Saved entries
□ □ □ □ □

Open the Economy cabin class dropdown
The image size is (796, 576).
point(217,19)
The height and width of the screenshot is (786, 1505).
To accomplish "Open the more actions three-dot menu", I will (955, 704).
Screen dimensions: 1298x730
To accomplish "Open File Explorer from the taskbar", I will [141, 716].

□ □ □ □ □

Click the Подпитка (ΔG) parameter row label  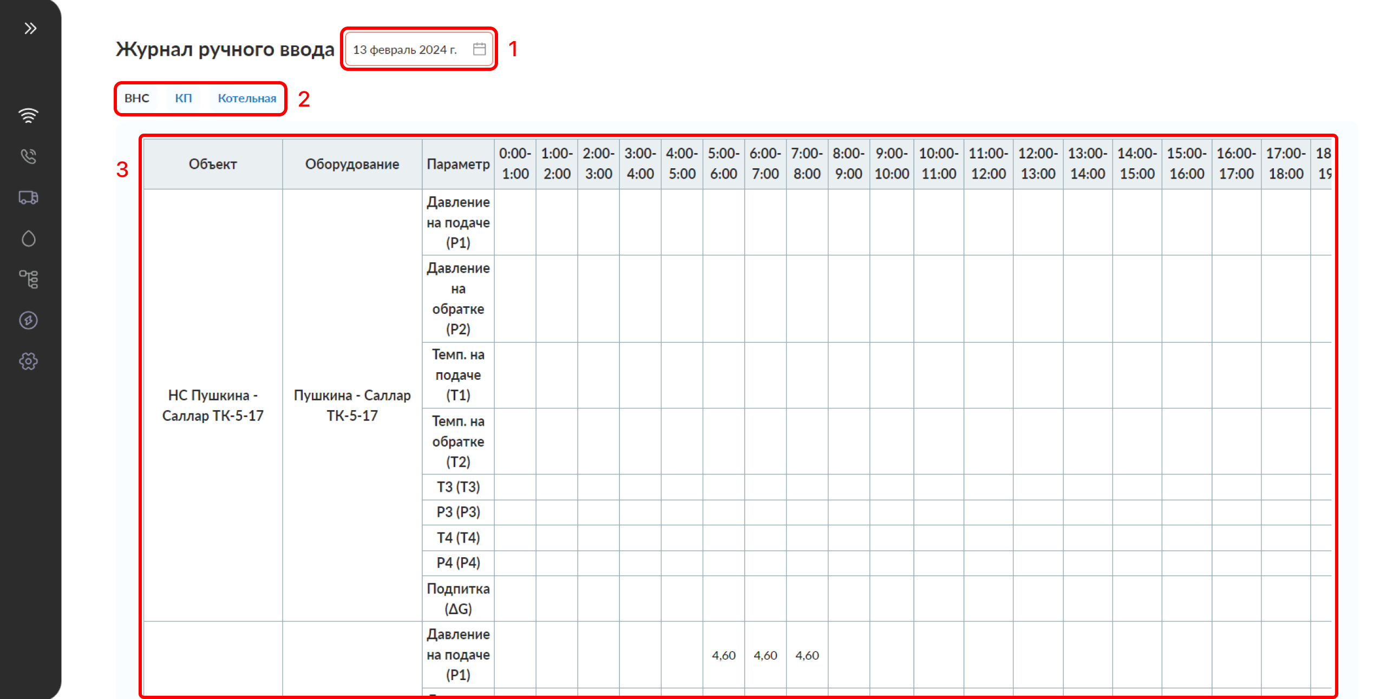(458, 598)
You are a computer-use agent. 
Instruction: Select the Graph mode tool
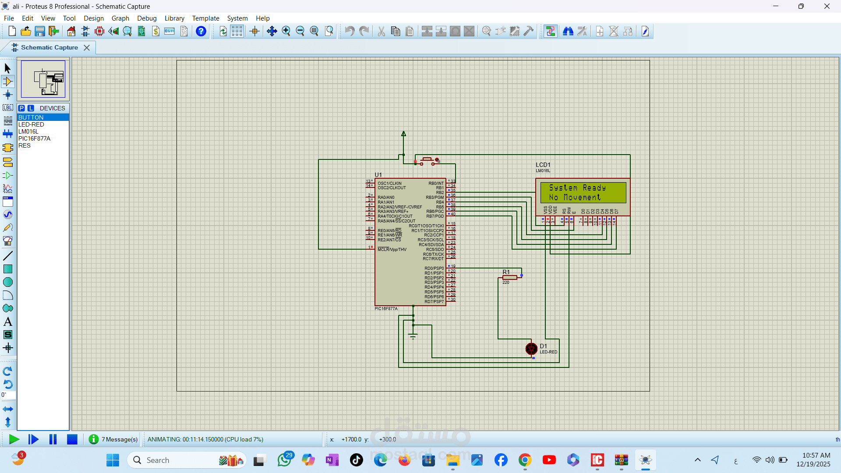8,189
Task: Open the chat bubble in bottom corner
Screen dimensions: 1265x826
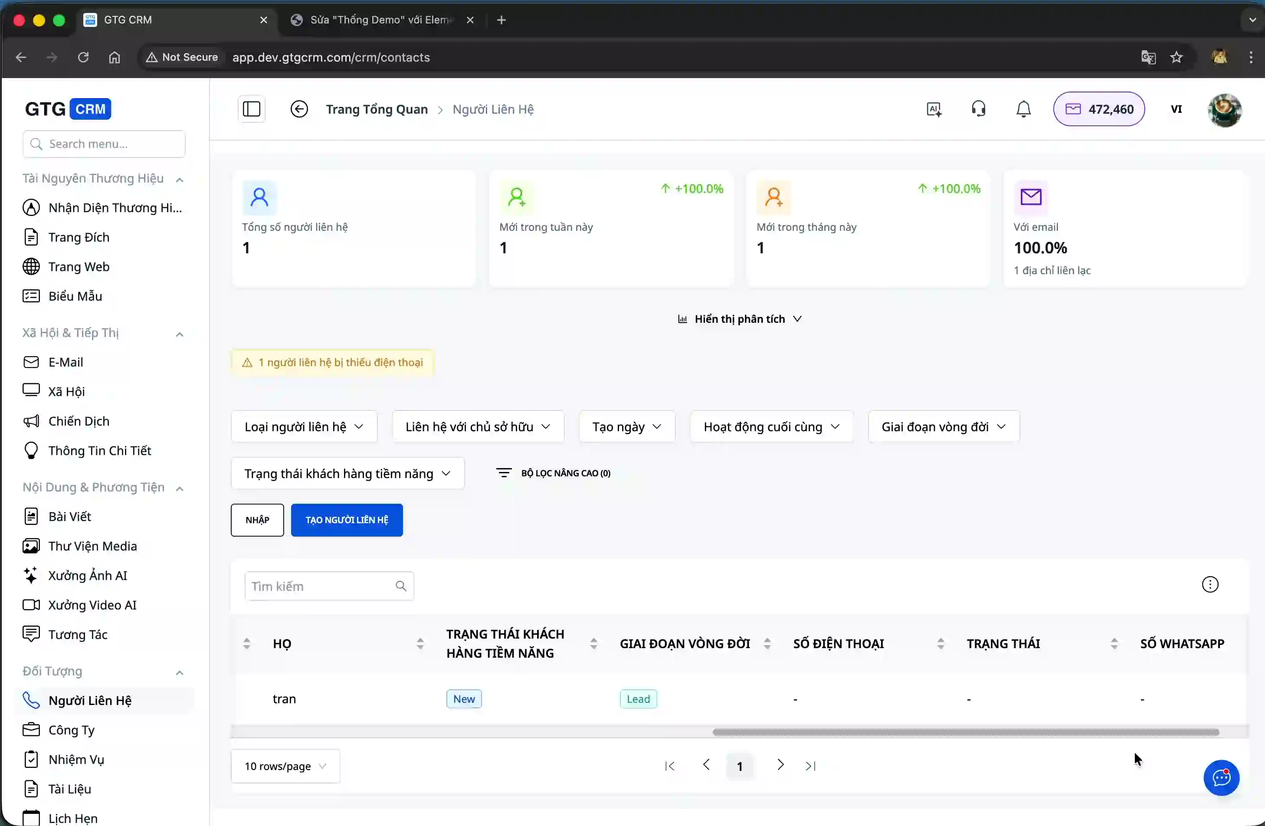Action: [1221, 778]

□ □ □ □ □

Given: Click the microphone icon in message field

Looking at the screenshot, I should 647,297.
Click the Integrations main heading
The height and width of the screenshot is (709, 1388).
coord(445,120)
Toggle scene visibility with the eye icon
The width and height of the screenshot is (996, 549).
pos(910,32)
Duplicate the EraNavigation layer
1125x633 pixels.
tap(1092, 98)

□ □ □ □ □

▸ **TASK DETAILS**:
From the records above, copy each line that contains the word "Open".

▸ **RESULT OF THE EXERCISE**:
Open the Economy cabin class dropdown
To accomplish "Open the more actions three-dot menu", I will (955, 704).
To accomplish "Open File Explorer from the taskbar", I will [141, 716].
Task: Open the chat bubble in bottom corner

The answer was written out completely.